#### Problem description:
Please set down exactly the lines from the one containing "Open the Inbox bell icon" through the last line of the records below, both included, with no pictures.

[Collected data entries]
•••••
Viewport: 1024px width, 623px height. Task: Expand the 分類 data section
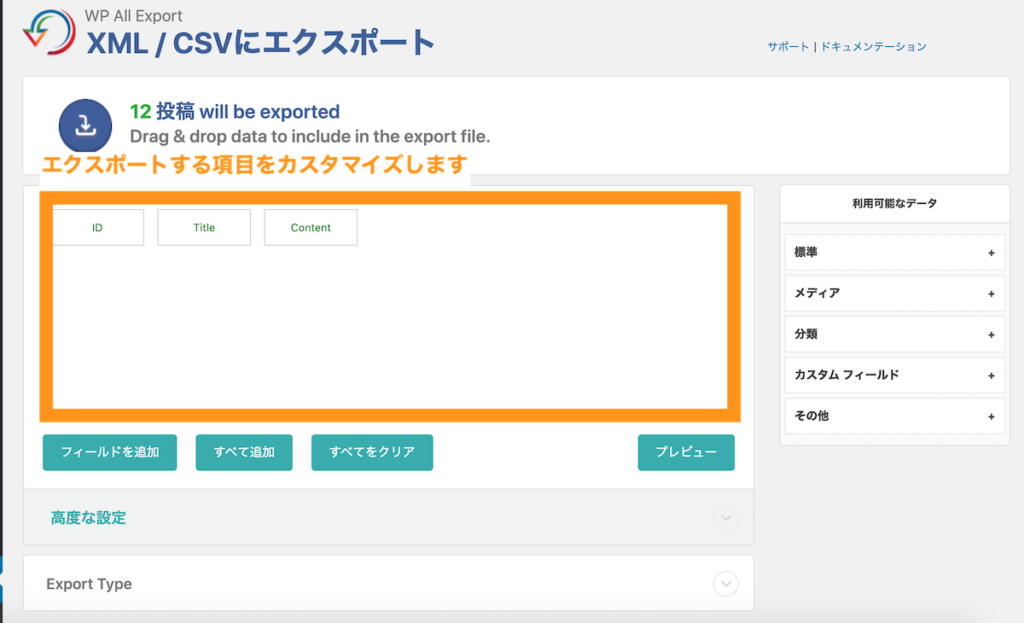[893, 334]
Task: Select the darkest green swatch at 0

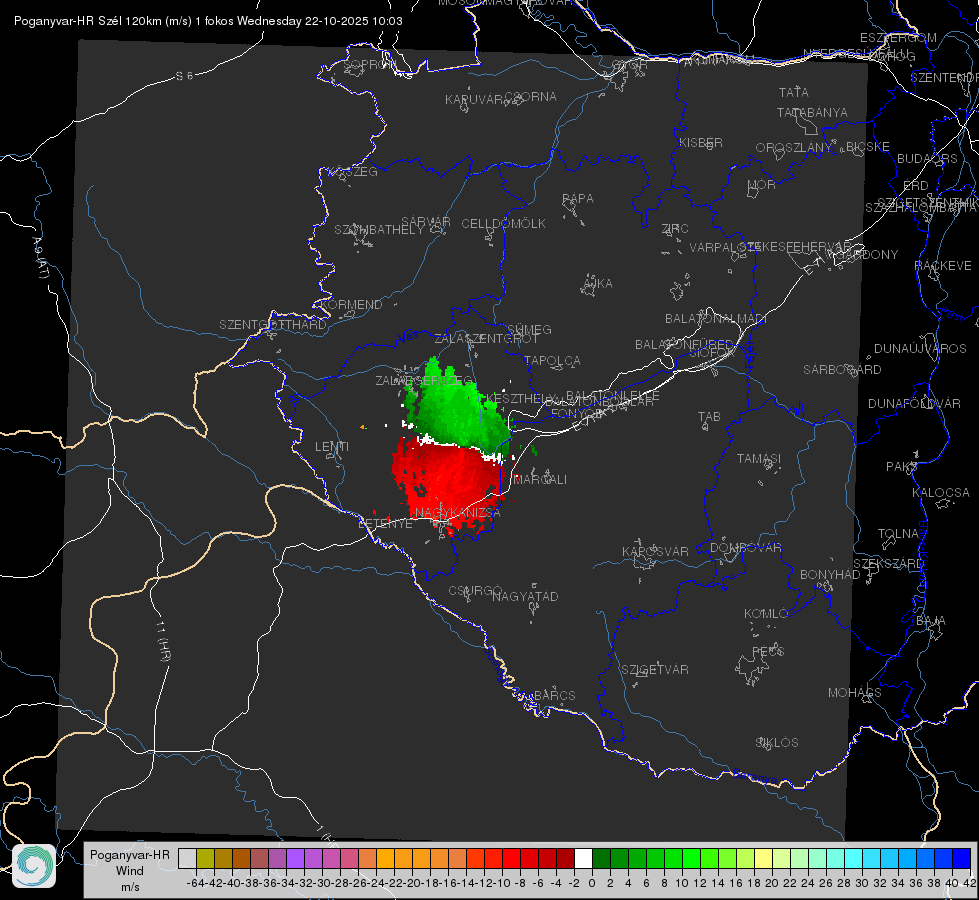Action: click(601, 858)
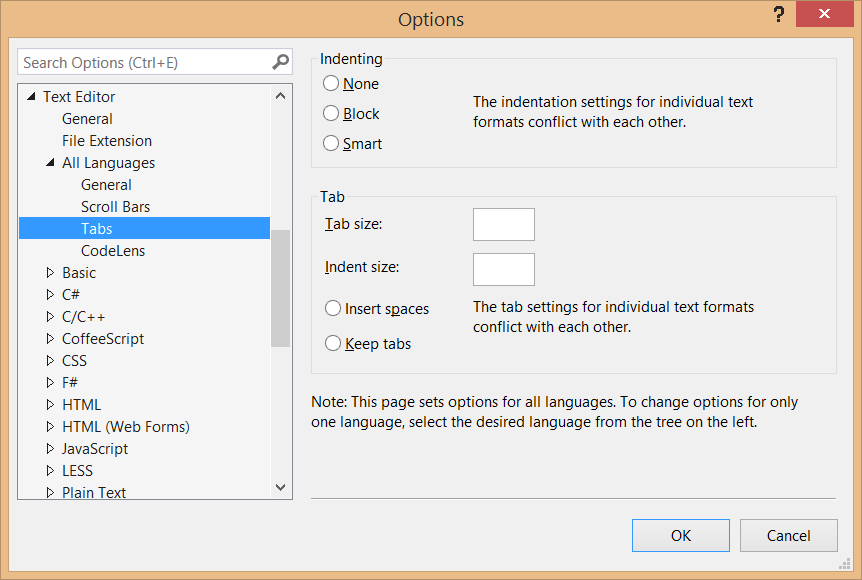This screenshot has height=580, width=862.
Task: Click inside the Tab size field
Action: [503, 224]
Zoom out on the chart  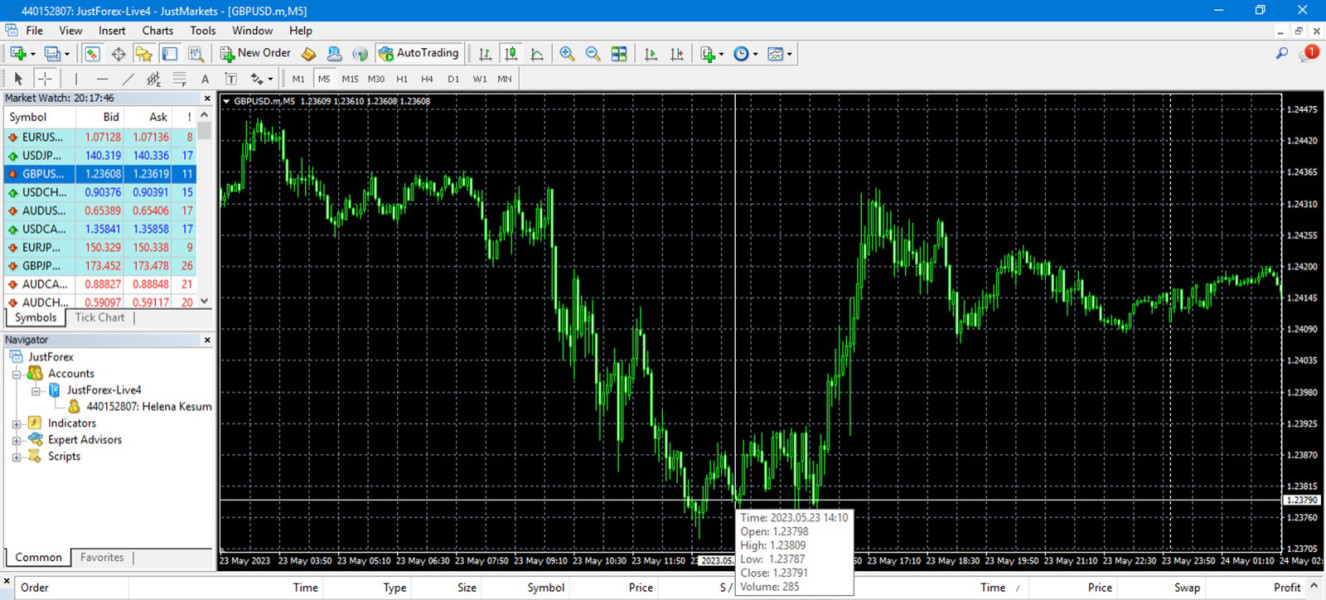(593, 54)
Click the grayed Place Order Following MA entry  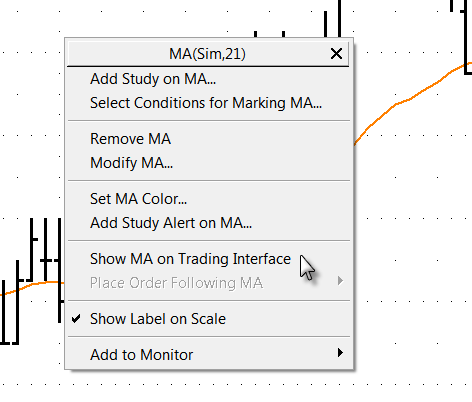pyautogui.click(x=176, y=283)
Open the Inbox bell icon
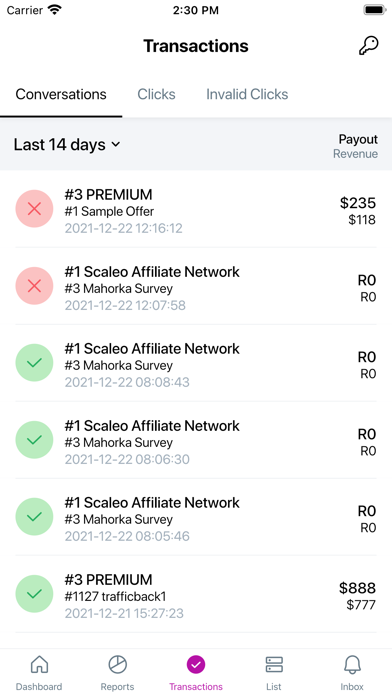Screen dimensions: 392x696 [x=352, y=665]
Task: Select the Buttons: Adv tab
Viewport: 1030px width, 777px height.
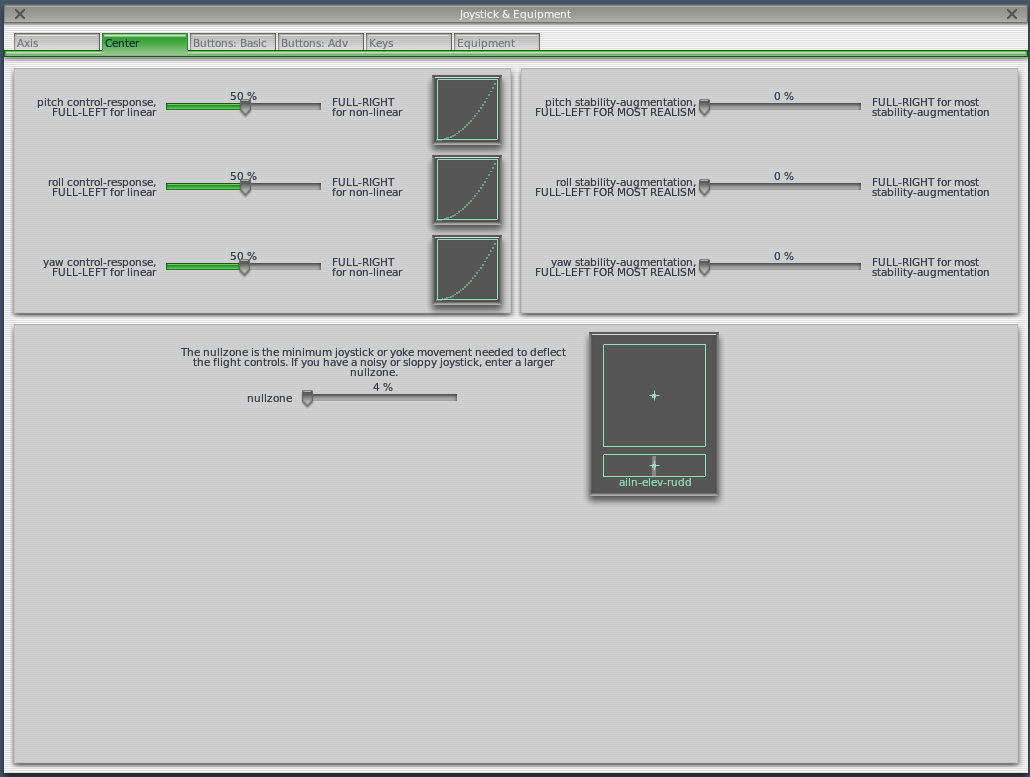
•••••
#### The answer:
Open the Inbox bell icon
Screen dimensions: 392x696 [x=352, y=665]
Task: Select the Buttons: Adv tab
Viewport: 1030px width, 777px height.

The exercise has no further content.